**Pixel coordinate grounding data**
__________________________________________________
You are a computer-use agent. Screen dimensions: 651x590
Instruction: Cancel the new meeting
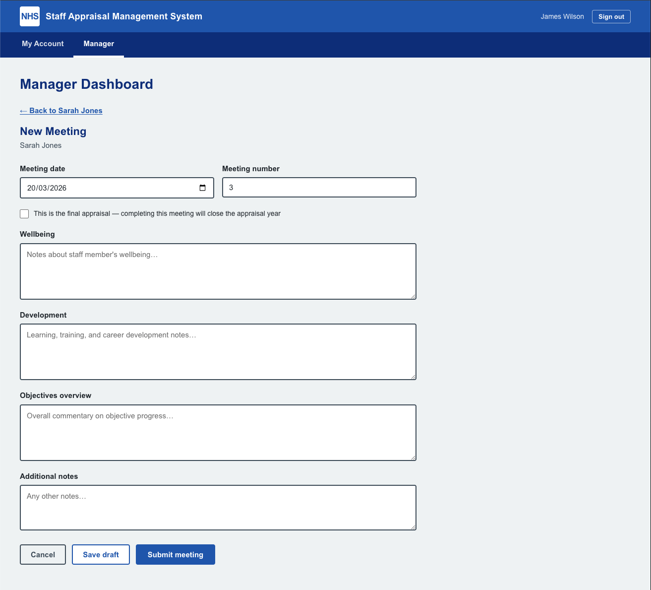click(x=43, y=554)
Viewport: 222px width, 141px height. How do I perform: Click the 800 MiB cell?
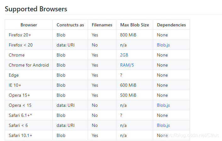(x=135, y=35)
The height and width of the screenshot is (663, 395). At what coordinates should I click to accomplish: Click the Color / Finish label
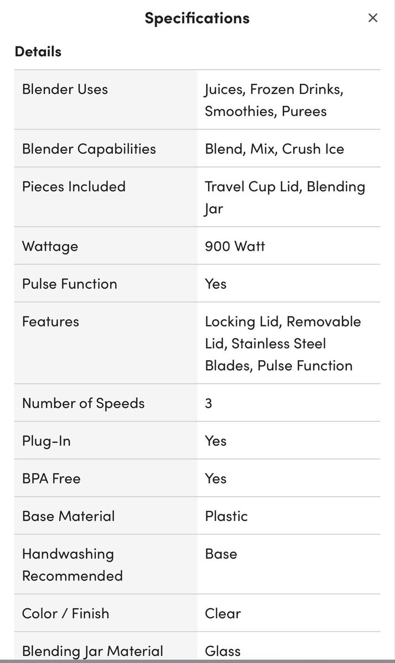tap(65, 613)
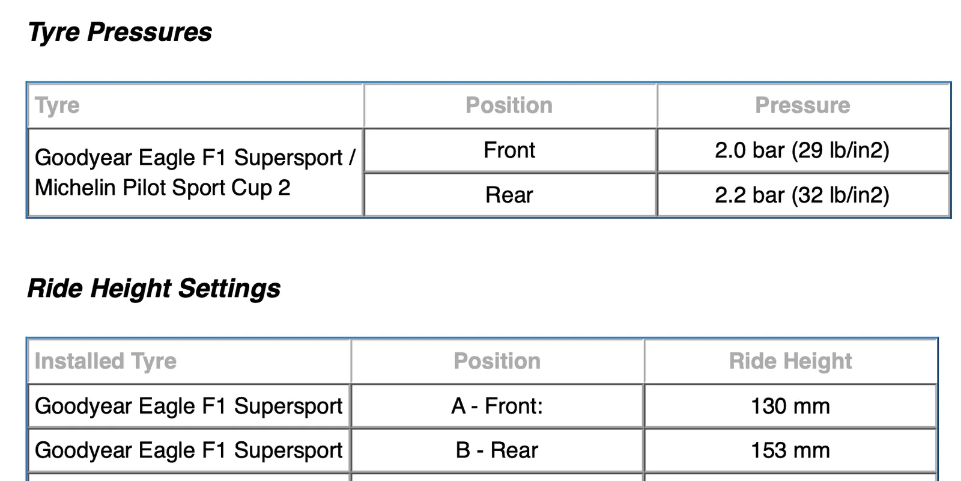Click the 2.2 bar (32 lb/in2) value
This screenshot has width=961, height=481.
point(802,195)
__________________________________________________
Each line above must be set down exactly, though no picture should be carried over.

**Result of this exercise**
You are a computer-use agent. Screen dimensions: 651x590
Instruction: Cancel the new meeting
click(x=43, y=554)
Viewport: 222px width, 141px height. How do I perform: Click the 800 MiB cell?
(x=135, y=35)
The height and width of the screenshot is (663, 395). At what coordinates should I click to accomplish: Click the Color / Finish label
tap(65, 613)
Click the 2.2 bar (32 lb/in2) value
This screenshot has width=961, height=481.
point(802,195)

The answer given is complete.